--- begin PROVIDED INFORMATION ---
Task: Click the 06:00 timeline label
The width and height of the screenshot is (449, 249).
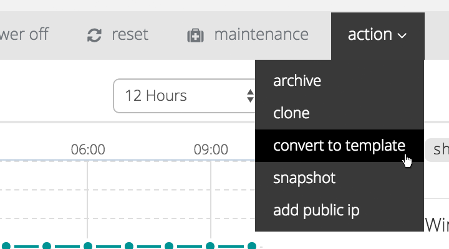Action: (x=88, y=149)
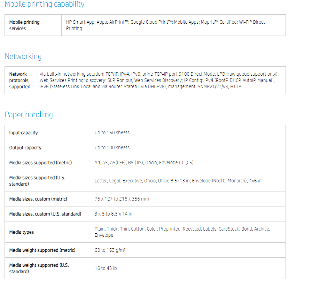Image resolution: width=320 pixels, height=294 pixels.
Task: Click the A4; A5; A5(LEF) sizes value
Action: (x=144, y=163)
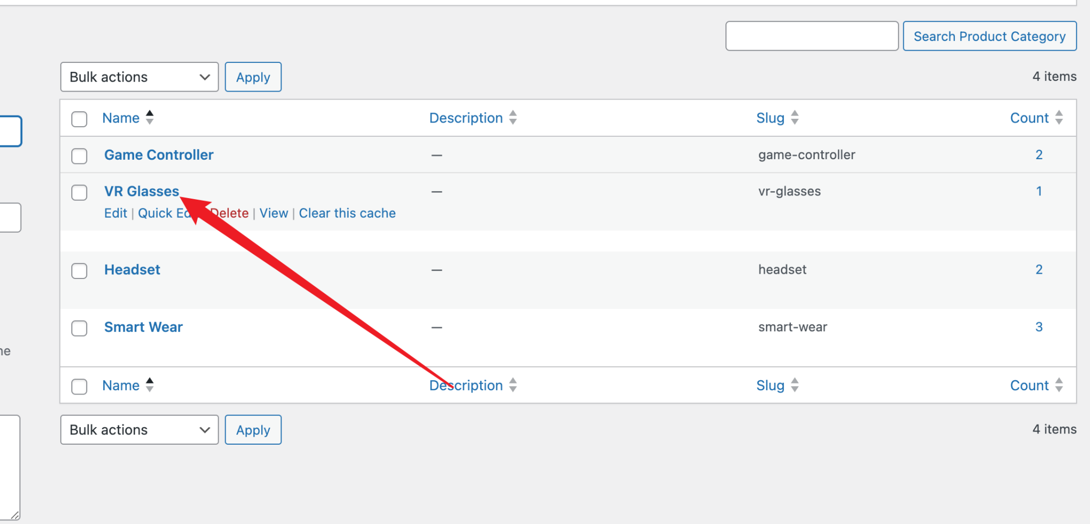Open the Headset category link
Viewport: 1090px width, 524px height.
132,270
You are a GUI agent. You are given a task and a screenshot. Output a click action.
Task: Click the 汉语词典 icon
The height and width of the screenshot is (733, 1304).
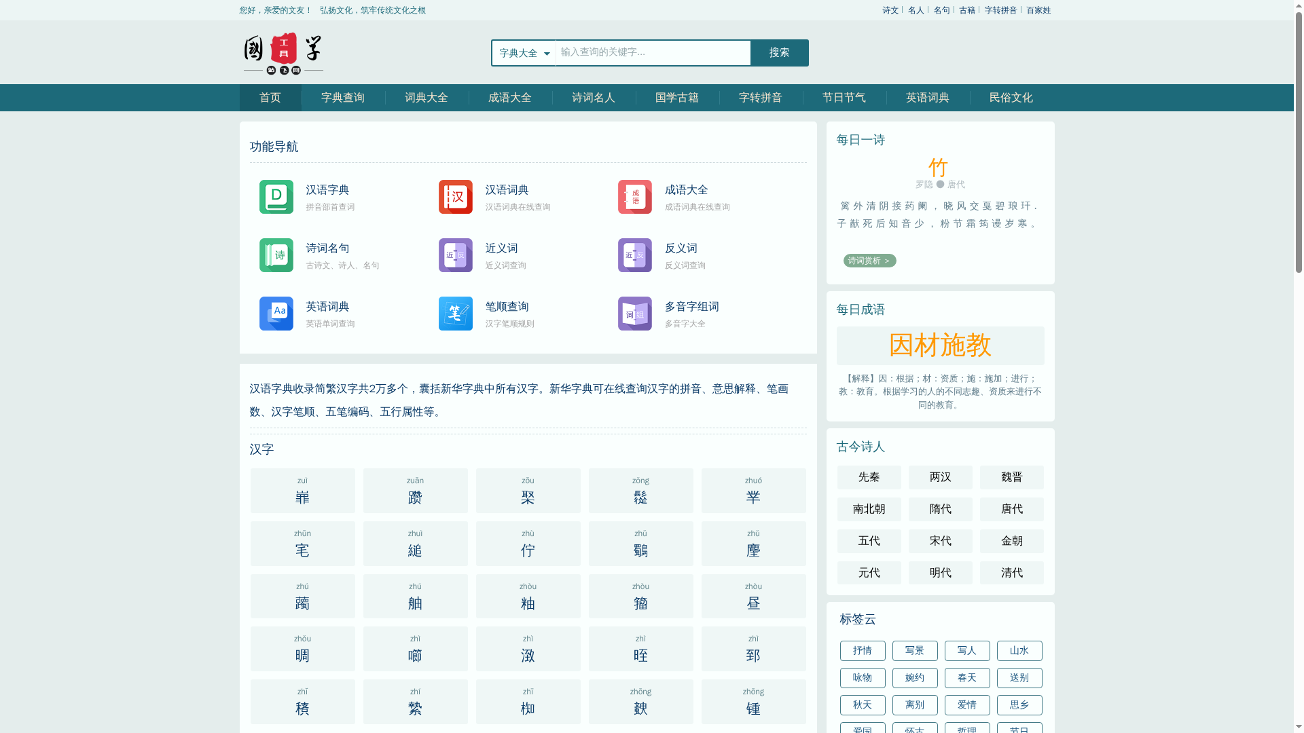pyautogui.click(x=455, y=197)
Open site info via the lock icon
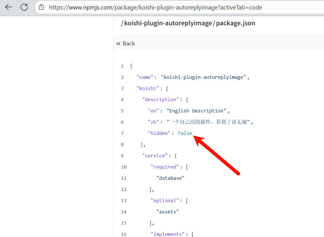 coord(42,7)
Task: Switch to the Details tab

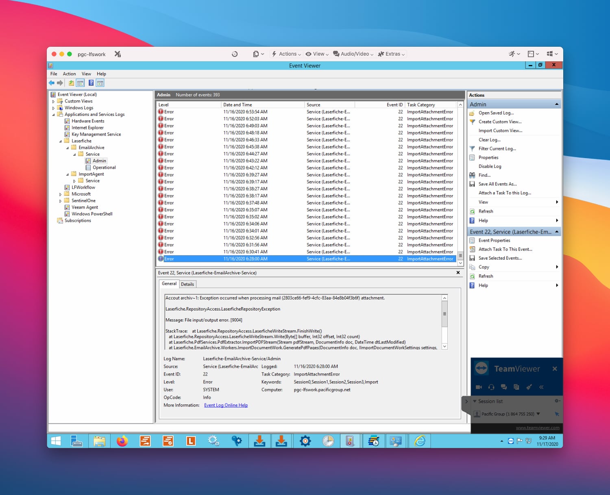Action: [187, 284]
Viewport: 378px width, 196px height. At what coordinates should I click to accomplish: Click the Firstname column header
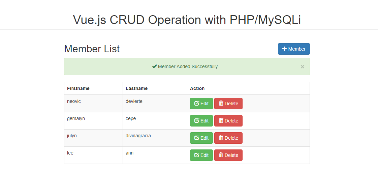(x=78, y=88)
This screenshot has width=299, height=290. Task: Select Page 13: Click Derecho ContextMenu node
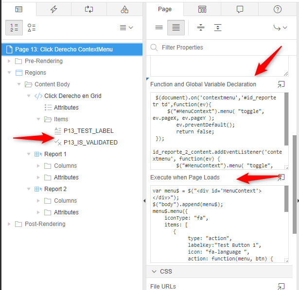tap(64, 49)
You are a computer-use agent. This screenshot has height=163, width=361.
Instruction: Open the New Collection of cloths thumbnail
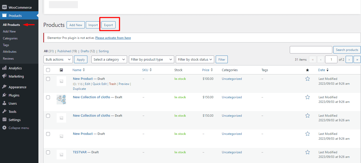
--- end PROVIDED INFORMATION ---
§ WHAT YOU ARE ASKED TO DO:
Copy the lines verbatim from the line containing "You are a computer-use" through the last of the items, without the pictures.

§ WRITTEN REPLY:
You are a computer-use agent. This screenshot has height=163, width=361.
Instruction: Open the New Collection of cloths thumbnail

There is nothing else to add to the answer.